Unfortunately, in the past five years, the share of coal-based energy increased by almost 10 percent, reaching 67.21 percent of the national energy mix in 2022, while at the same time renewable energy only grew by 1 percent to 14.11 percent.
Every kilowatt-hour of capacity for batteries produced for electric vehicles results in 150-200 kilograms of carbon dioxide being emitted. The production of a single electric vehicle produces 17.5 tons of carbon dioxide. So even if every single vehicle was electric, a huge amount of carbon dioxide would still be produced.
The other problem with producing large numbers of electric vehicles is that mining the metals for the production of batteries and other components is rife with rights abuses and violations of workers' rights. Around 100,000 mine workers in the Congo rely on simple equipment to obtain cobalt. The work is extremely dangerous and often results in accidents and even death. Wages are also very low. Meanwhile lithium in Chile is obtained by seizing indigenous people's land and damaging the environment. It is not uncommon for lithium mines to employ child labour. Elon Musk, who is so highly praised by people like Widodo and his ministers, supported the coup d'etat against Evo Morales in Bolivia in order to obtain access to lithium.
And the ordinary people will not find it easy to shift to electric vehicles. Aside from the cost, which can be in the hundreds to billions of rupiah, electric power consumption is also high. Bandung Institute of Technology (ITB) research recommends that households should increase electricity capacity to 2,200 VA. For poor households with a 1,300 VA capacity or less, it would be impossible for them to recharge an electric vehicle at home.
So what's behind the government's push for eclectic vehicles as an environmentally friendly solution to pollution, to the point that the government is offering massive subsidies for people to buy electric cars and motorbikes?
Presidential Chief of Staff Moeldoko is the chairperson of the Electric Car Entrepreneurs Association. Pandjaitan has links with conglomerates such as the Hartono Brothers, Agus Lasmono, Bambang Soesatyo and Aburizal Bakrie, who all have interests in the electric vehicle business. Why is it that the elites and the conglomerates are always able to benefit when the ordinary people are suffering.

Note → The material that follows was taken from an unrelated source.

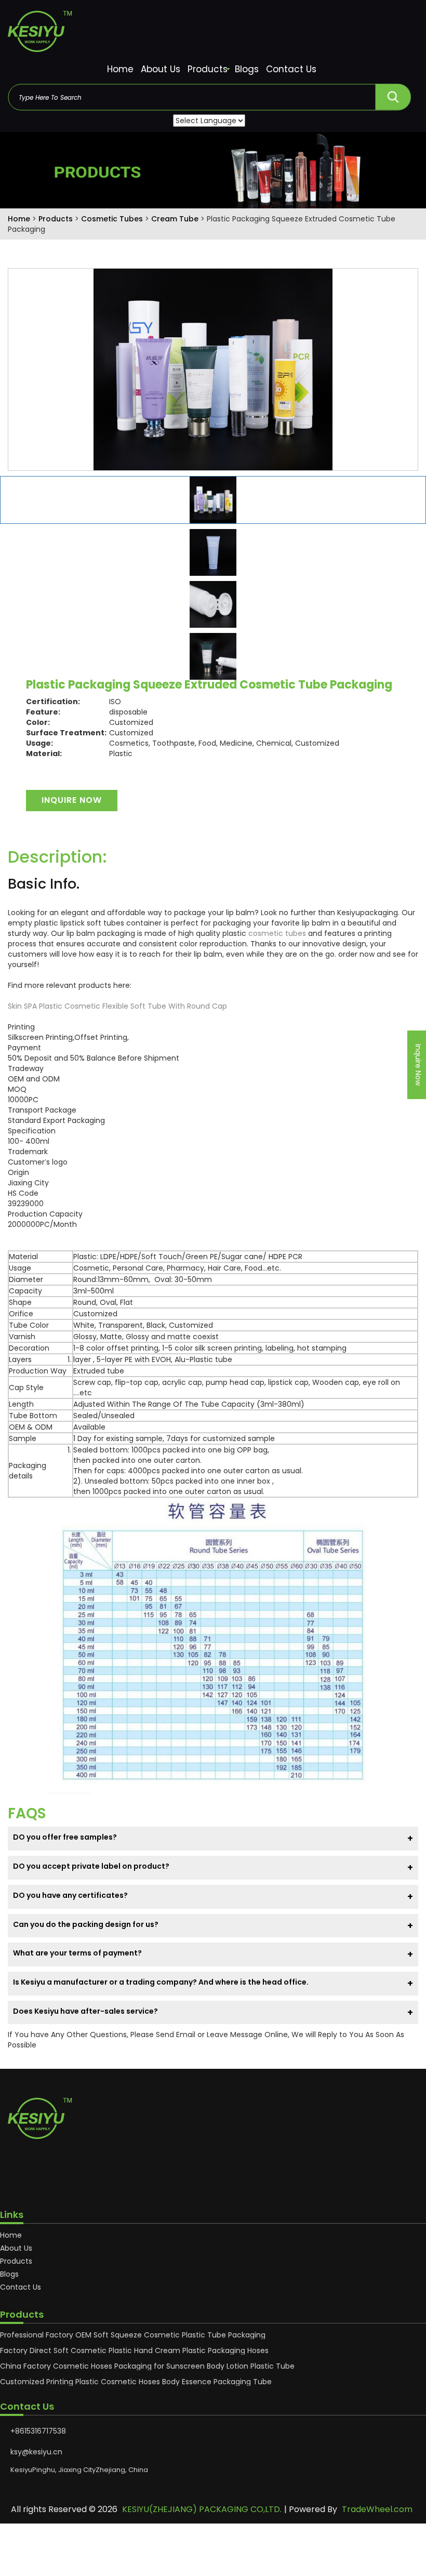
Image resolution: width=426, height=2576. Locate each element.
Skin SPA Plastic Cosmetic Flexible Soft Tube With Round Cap (117, 1006)
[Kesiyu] (213, 33)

Many of these people also saw their wealth increase significantly while ordinary people were impoverished by the Covid 19 pandemic.
There is a possibility that the problem will disappear with the onset of rain that is expected to begin in September. Rain helps dissolve pollutants floating in the air. Pressure on the government to take responsibility for the problem will subside, and electric vehicle and other industries will continue with business as usual. But the pollution problem will not go away. It will only ease subside temporarily then resurface in the future, perhaps even worse. We must act now.
– Dipo Negoro is a leading member of the Socialist Union (Perserikatan Sosialis)
[Translated by James Balowski. The original title of the article was "Polusi Udara dan Hak Rakyat atas Kota Layak".]